For Developers
Developers may fork the GTPSA.jl repo and then dev
their forked repo in the REPL. For example, if my Github username is githubuser
, then after forking GTPSA.jl I would run in the REPL:
import Pkg
Pkg.develop(url="https://github.com/githubuser/GTPSA.jl")
The package consists of two layers: a low-level layer written in Julia that is 1-to-1 with the GTPSA C code, and a high-level, user-friendly layer that cleans up the notation for manipulating TPSs, manages temporaries generated during evaluation, and properly manages the memory in C when variables go out of scope in Julia. The low-level functions are listed at the bottom of this page.

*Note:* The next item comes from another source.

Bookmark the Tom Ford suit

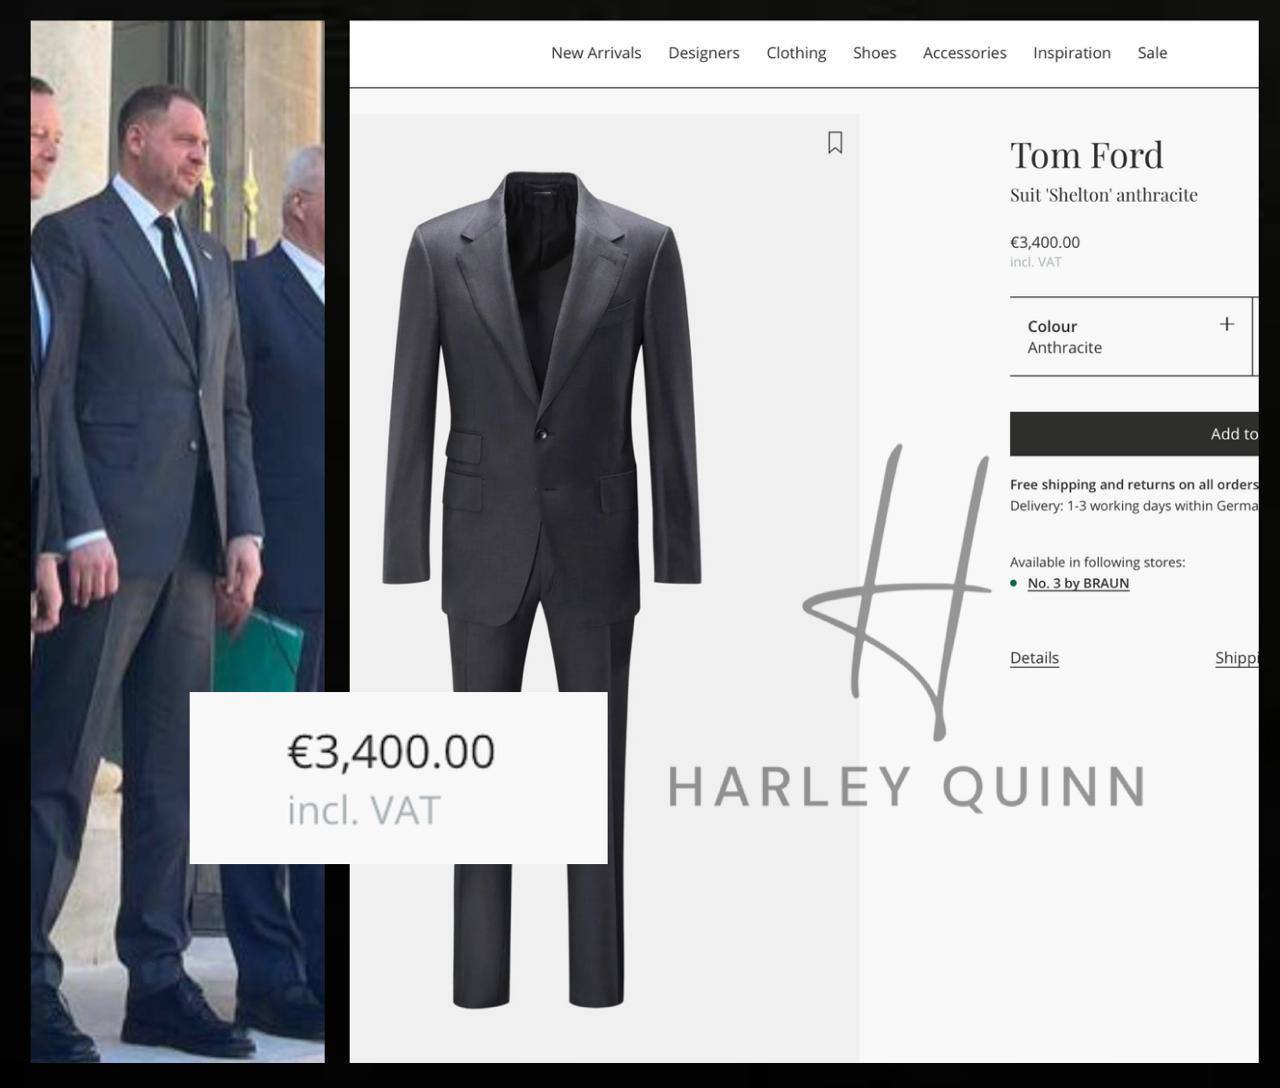click(x=835, y=143)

When it comes to managing memory in C via Julia, there are certain intricacies that have to be considered. First, let's consider the Descriptor
, which is the simplest:
Descriptor
The Descriptor
stores all information about the GTPSA, including the indexing table for indexing specific monomials. This is a static object, only created once for a GTPSA, which all TPS
s refer to. In C, these structs must exist for the entirety of the program execution. In Julia, because they must not be destroyed when out-of-scope, we wrap these objects in immutable structs. In a single program, up to 250 Descriptor
s can exist simultanouesly, and they can be manually optionally destroyed using GTPSA.mad_desc_del!
. At program termination all Descriptor
s are destroyed. Given the significantly large number allowed, as well as the danger of still-existing TPS
and Descriptor
structs after destruction, no front-facing interface to the user is given for destroying existing Descriptor
s.
The Descriptor
struct simply wraps a C-pointer to a low-level struct called Desc
: this struct is 1-to-1 equivalent to the C struct desc
in GTPSA. See the documentation for GTPSA.Desc
below. By having this struct in Julia, we can unsafe_load
the struct and get values in the desc
. For example, to access the first TPS{Float64}
in the buffer of temporaries in the Descriptor
, we can do
julia> using GTPSA
julia> import GTPSA: Desc
julia> d = Descriptor(5,8)
GTPSA Descriptor ----------------------- # Variables: 5 Maximum order: 8
julia> desc = unsafe_load(d.desc) # To access the low-level C struct
GTPSA.Desc(0, 5, 5, 0, 0x08, 0x00, 0xff, Ptr{UInt8} @0x0000000002403558, 0, 4, 0x00000507, 0x00000000, 0x00000000, Ptr{Int32} @0x0000000002699a68, Ptr{UInt8} @0x00000000028f2498, Ptr{UInt8} @0x0000000001a614e8, Ptr{UInt8} @0x0000000002445218, Ptr{Ptr{UInt8}} @0x0000000002c46928, Ptr{Ptr{UInt8}} @0x0000000002bb9f38, Ptr{Ptr{UInt8}} @0x0000000001d35ac8, Ptr{Int32} @0x0000000002289df8, Ptr{Int32} @0x000000000273ee18, Ptr{Int32} @0x0000000001cdcbc8, Ptr{Int32} @0x000000000281b798, Ptr{Ptr{Int32}} @0x000000000238b248, Ptr{Ptr{Ptr{Int32}}} @0x0000000001cec068, 0x0000000000022195, 0.0, 0.0, 0.0, Ptr{Ptr{Nothing}} @0x00000000022c4ac8, Ptr{Ptr{Nothing}} @0x0000000002bbd4e8, Ptr{Int32} @0x00000000028a1668, Ptr{Int32} @0x00000000021e1c08)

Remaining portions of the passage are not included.